**Task item:** Please set out the lines of the material below, from the line containing "Describe the element" through the end of the material, as a Markdown table with columns "Row" and "Line", skipping blank lines. Omit the pictures.

Pixel coordinate grounding data
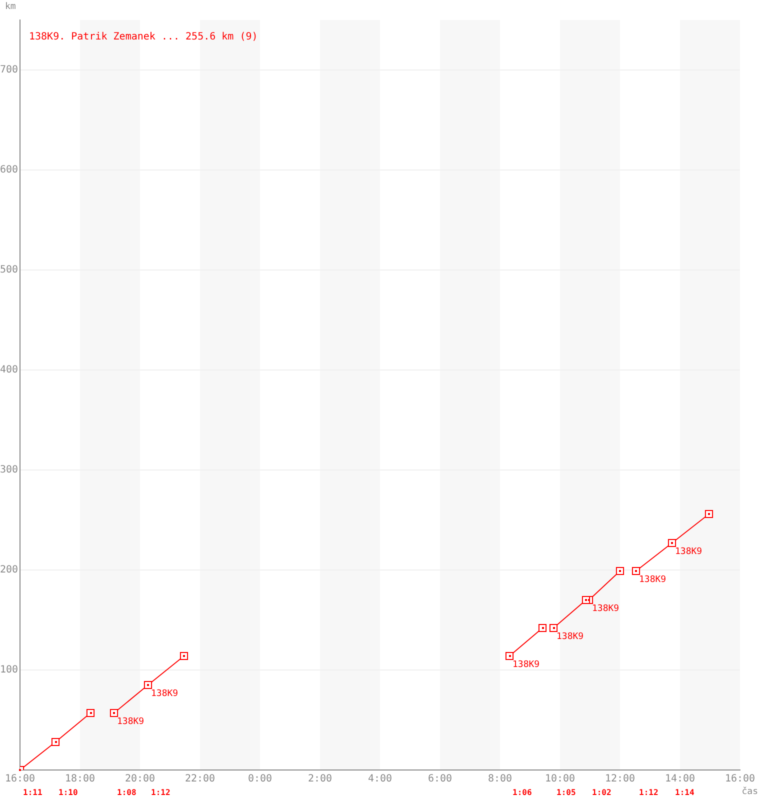 The image size is (760, 800). I want to click on y-tick-label: 700, so click(9, 70).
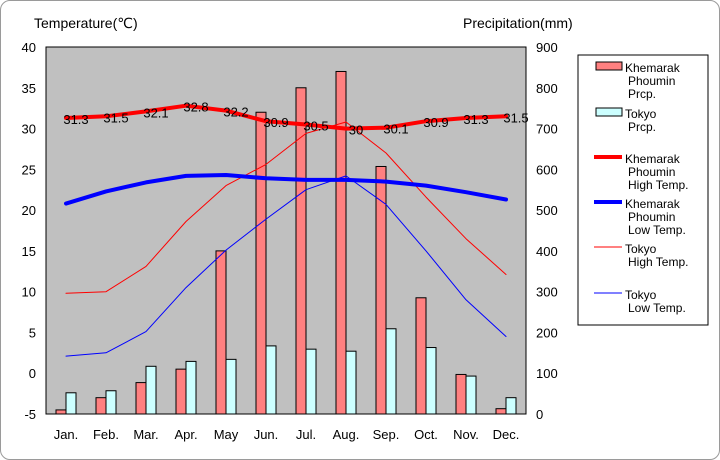 This screenshot has height=460, width=720. I want to click on legend-box, so click(643, 190).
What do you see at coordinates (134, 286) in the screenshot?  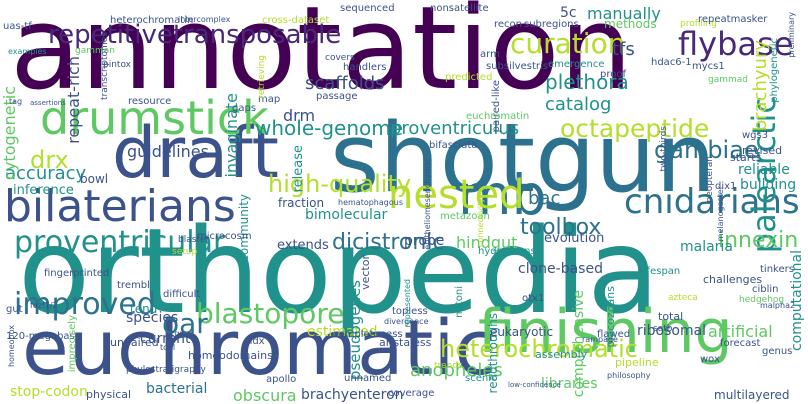 I see `word-trembl: trembl` at bounding box center [134, 286].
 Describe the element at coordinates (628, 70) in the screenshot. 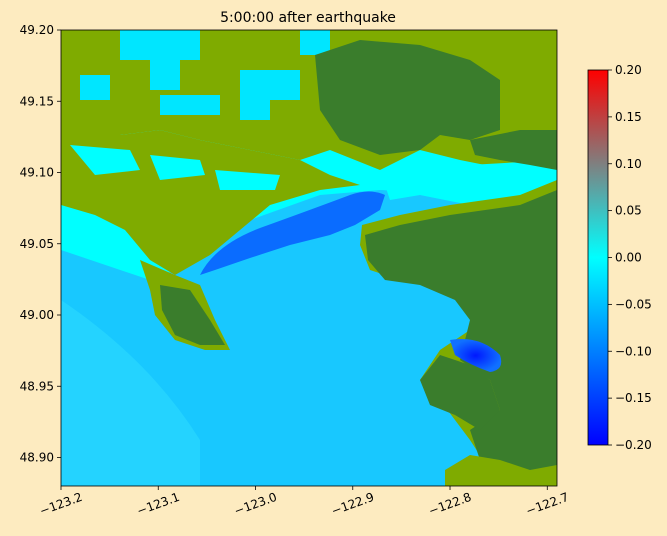

I see `colorbar-tick-label: 0.20` at that location.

**Exercise output:**
| Row | Line |
|---|---|
| 1 |  Describe the element at coordinates (628, 70) in the screenshot.  |
| 2 | I see `colorbar-tick-label: 0.20` at that location. |